[Opening Data to use section]
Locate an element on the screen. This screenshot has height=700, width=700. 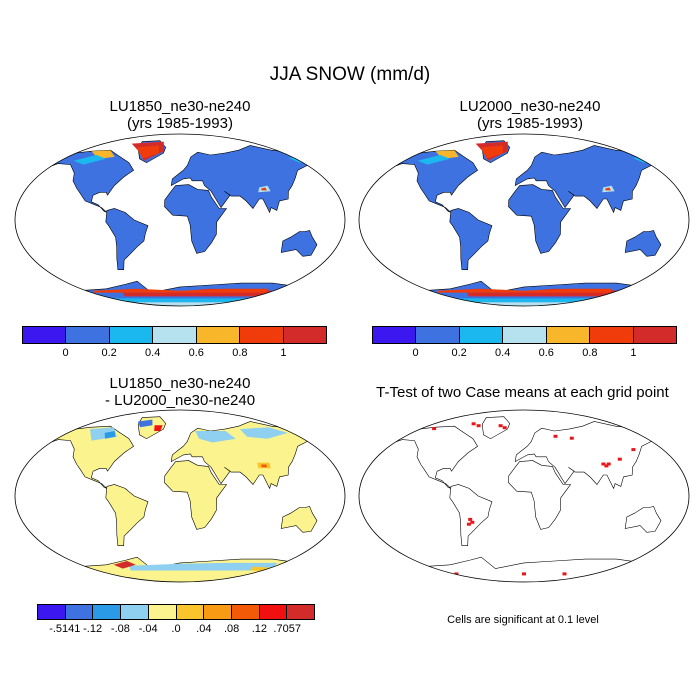
map-lu1850 is located at coordinates (180, 220).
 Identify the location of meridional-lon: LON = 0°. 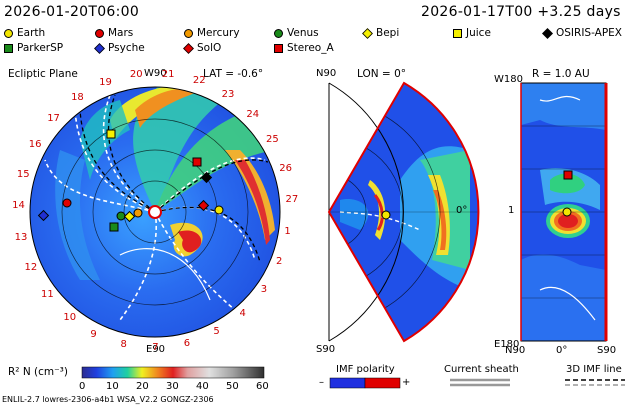
(382, 74).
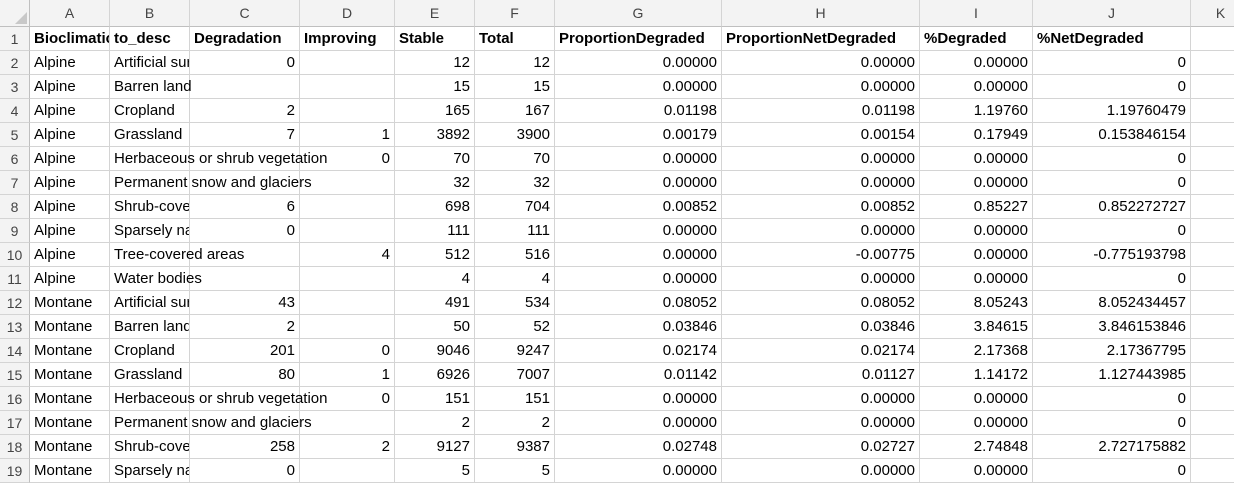 This screenshot has width=1234, height=486. What do you see at coordinates (70, 39) in the screenshot?
I see `cell-a1: Bioclimatic` at bounding box center [70, 39].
[Closing Data to use section]
How to complete this task:
Can you turn the records above into a Markdown table with the columns "Row" and "Line", giving each non-blank line its own numbered row? Leave the pictures out of your answer.

Answer space:
| Row | Line |
|---|---|
| 1 | Locate an element on the screen. This screenshot has height=700, width=700.  |
| 2 | map-lu1850 is located at coordinates (180, 220). |
| 3 |  Identify the location of meridional-lon: LON = 0°.  |
| 4 | (382, 74). |
| 5 |  This screenshot has width=1234, height=486. What do you see at coordinates (70, 39) in the screenshot? |
| 6 | I see `cell-a1: Bioclimatic` at bounding box center [70, 39]. |